| Quoted passage |
******

Related questions (if you want some generic ideas):
How many threads to create?
How many threads is too many?
How many threads to create and when?
A Complication for you
Where would be the fun if I didn't make the problem more difficult?
As it currently stands, the service does hit 100% cpu during these bursts, regularly. The issue is the CPU utilisation spikes. It goes from idle (0-10%) to 100%, and back down again. I'm not sure I can help that - ideally I wouldn't take it all the way to 100%. The problem exists because the files mentioned are in fact images, and part of the services' process is to pass the image through to the System.Windows.Media blackbox which does some complex image processing for me.
There are then lulls in between the spikes because of the IO waits and other processing that goes on. If the spikes hitting 100% can't be helped (and I'm all for knowing how to prevent that, or if I should) how should I aim for the CPU utilisation graph to look? Sat constantly at 100%? Bouncing between 50-100? If I do go through the effort of sampling to decide what does seem to work best, is it guaranteed that switching the virtual servers' host will also work best with the same graph?
This added complexity I won't take into consideration for those of you willing to answer. Feel free to ignore this section. However, any answer that also accounts for this complication, or even answers that just provide tips on how to handle it, I'll at the very least upvote!
Heck of a long question - sorry about that - and thanks for reading so much!!
PerformanceCounter allows you to query for processor usage.
However ,have you tried something the framework provides?
foreach (var file in files)
{
var workitem = file;
Task.Factory.StartNew(() =>
{
// do work on workitem
}, TaskCreationOptions.LongRunning | TaskCreationOptions.PreferFairness);
}
You can tune the concurrency level for Tasks in the Task.Factory.

******

Stored items
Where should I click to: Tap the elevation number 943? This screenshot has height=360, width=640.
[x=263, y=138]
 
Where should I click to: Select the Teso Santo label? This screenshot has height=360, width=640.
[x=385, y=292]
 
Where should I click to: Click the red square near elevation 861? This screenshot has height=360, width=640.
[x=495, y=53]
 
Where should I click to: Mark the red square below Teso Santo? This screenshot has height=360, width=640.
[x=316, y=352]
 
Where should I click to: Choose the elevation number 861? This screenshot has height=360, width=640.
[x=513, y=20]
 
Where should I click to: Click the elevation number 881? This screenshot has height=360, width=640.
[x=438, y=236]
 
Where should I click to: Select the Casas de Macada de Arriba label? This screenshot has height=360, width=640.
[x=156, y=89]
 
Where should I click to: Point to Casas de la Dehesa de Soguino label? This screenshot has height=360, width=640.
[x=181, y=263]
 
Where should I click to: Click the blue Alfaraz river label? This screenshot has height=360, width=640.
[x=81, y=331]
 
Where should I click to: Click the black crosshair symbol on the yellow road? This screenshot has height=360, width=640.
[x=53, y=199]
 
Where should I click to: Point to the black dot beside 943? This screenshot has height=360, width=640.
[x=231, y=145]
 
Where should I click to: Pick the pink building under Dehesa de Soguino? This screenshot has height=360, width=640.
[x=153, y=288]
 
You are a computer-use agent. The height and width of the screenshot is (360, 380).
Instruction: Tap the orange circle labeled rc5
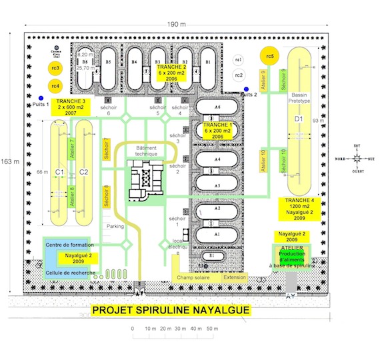269,55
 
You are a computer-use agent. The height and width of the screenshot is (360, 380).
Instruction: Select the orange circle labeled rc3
55,68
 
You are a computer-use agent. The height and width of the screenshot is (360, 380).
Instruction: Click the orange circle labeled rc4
55,85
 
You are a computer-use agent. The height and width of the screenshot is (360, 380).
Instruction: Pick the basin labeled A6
215,107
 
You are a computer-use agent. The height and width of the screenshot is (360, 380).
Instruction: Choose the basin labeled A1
215,235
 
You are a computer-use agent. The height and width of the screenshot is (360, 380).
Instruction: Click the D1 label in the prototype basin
299,119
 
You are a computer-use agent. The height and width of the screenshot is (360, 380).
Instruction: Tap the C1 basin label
59,172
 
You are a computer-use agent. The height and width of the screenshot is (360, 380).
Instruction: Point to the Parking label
116,225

******

| Goal of the exercise |
Duplicate the part of the thread-count discussion that opens with the words containing "There are then" and closes with "reading so much!!". The records have no connection to the text.

| Finished task |
There are then lulls in between the spikes because of the IO waits and other processing that goes on. If the spikes hitting 100% can't be helped (and I'm all for knowing how to prevent that, or if I should) how should I aim for the CPU utilisation graph to look? Sat constantly at 100%? Bouncing between 50-100? If I do go through the effort of sampling to decide what does seem to work best, is it guaranteed that switching the virtual servers' host will also work best with the same graph?
This added complexity I won't take into consideration for those of you willing to answer. Feel free to ignore this section. However, any answer that also accounts for this complication, or even answers that just provide tips on how to handle it, I'll at the very least upvote!
Heck of a long question - sorry about that - and thanks for reading so much!!